◆ To do: Where the word "status" occurs in a line of the data, return the whole line.

═════ Data ═════

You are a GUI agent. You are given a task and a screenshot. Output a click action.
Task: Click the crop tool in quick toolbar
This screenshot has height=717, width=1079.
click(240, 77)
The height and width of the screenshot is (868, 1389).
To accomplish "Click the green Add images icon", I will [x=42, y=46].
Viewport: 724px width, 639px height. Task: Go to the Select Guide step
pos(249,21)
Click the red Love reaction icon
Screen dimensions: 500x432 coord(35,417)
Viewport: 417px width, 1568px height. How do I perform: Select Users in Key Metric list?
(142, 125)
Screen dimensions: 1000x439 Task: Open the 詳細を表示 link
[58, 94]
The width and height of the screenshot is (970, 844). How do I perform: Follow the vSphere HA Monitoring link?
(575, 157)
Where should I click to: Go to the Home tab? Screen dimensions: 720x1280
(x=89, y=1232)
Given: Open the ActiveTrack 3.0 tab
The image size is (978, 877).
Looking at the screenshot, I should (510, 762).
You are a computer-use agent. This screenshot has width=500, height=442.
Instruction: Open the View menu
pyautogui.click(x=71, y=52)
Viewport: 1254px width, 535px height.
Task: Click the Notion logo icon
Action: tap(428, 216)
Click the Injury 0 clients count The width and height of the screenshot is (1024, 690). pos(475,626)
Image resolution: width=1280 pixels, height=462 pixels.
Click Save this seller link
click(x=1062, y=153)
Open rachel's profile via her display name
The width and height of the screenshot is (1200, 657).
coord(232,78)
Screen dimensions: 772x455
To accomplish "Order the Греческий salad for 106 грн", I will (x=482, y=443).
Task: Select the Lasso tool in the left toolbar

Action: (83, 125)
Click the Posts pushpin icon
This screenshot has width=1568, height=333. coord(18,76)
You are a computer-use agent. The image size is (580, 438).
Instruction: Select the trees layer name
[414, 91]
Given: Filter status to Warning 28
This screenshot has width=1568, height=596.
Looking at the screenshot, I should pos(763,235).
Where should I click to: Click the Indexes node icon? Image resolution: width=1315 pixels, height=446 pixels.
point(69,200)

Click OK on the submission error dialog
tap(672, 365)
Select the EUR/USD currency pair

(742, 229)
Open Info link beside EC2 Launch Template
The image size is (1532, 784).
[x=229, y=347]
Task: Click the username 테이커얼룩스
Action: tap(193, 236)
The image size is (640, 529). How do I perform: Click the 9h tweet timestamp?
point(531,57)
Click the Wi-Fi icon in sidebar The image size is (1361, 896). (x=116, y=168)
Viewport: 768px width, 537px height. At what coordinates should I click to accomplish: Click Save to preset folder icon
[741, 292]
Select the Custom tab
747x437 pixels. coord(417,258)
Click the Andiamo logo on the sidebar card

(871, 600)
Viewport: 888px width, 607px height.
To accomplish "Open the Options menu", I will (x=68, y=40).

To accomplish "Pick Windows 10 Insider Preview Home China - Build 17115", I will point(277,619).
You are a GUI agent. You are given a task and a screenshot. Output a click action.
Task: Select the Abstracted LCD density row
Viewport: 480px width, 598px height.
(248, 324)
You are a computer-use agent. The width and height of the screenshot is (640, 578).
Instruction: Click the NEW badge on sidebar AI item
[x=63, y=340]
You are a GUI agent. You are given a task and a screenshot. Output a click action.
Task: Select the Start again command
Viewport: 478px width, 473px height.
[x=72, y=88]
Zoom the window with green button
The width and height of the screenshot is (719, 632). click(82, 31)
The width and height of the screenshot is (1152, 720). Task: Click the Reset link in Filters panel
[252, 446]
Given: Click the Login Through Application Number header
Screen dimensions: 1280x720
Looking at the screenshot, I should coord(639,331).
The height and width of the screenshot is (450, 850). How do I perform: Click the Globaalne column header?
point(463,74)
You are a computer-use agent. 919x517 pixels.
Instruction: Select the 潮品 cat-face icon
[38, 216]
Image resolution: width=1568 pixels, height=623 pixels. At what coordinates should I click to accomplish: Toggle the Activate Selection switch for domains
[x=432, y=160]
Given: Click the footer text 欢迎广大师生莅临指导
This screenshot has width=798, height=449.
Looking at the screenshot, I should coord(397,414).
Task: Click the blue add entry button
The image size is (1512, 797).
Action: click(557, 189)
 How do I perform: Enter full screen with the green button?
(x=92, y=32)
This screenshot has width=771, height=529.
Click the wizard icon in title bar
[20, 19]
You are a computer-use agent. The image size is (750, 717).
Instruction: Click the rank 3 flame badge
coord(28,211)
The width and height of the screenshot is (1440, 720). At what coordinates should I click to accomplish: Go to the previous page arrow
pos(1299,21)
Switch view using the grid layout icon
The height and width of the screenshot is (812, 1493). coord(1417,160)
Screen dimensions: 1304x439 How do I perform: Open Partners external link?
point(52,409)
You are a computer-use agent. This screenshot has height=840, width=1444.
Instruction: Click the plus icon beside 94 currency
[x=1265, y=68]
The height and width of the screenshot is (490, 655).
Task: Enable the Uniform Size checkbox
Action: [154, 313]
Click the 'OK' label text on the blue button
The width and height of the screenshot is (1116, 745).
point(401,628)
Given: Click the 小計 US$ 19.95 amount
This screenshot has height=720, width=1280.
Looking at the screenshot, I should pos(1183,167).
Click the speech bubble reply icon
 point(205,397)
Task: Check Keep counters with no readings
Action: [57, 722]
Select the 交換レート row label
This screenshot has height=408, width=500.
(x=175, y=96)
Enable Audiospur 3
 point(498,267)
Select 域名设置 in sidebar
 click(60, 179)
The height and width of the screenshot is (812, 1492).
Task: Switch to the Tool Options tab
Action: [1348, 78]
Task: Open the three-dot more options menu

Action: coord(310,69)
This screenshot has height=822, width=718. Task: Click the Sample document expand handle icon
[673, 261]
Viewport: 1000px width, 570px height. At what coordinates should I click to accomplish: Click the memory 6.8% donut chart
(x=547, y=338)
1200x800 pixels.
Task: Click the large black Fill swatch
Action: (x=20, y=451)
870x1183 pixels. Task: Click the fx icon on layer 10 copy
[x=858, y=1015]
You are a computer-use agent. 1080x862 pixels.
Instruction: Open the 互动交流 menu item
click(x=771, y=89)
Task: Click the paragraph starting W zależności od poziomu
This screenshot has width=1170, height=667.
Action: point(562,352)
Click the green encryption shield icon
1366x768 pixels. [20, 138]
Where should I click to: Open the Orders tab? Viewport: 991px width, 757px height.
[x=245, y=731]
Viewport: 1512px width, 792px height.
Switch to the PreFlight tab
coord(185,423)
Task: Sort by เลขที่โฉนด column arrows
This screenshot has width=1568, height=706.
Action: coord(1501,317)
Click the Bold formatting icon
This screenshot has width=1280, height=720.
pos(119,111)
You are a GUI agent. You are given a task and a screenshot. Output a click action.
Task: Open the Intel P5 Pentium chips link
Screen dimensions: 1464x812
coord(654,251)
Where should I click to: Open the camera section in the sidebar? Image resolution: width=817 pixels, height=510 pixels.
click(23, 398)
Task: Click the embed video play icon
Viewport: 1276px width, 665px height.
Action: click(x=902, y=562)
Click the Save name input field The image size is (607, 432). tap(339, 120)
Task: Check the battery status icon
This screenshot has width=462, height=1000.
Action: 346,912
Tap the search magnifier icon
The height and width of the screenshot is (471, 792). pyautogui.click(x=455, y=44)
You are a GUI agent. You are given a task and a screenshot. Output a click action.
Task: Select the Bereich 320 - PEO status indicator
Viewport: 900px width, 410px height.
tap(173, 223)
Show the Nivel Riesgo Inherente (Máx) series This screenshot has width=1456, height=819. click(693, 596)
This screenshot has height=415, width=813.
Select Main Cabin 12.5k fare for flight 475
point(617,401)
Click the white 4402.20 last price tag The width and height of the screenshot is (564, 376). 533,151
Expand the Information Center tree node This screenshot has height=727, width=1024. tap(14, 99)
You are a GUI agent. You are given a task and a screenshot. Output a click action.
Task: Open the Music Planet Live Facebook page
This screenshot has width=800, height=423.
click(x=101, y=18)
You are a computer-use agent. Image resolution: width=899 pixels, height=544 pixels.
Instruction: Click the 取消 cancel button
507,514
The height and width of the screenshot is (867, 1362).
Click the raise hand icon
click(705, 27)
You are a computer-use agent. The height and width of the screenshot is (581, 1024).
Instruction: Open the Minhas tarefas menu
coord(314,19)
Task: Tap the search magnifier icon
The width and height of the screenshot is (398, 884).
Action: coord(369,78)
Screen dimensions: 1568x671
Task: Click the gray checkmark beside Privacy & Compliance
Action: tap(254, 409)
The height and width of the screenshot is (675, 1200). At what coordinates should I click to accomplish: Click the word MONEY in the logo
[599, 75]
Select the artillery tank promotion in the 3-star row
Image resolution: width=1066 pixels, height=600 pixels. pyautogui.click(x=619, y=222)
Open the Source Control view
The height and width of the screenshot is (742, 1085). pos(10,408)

═════

◆ Exercise result:
Given: Filter status to Warning 28
Task: Check the battery status icon
Task: Select the Bereich 320 - PEO status indicator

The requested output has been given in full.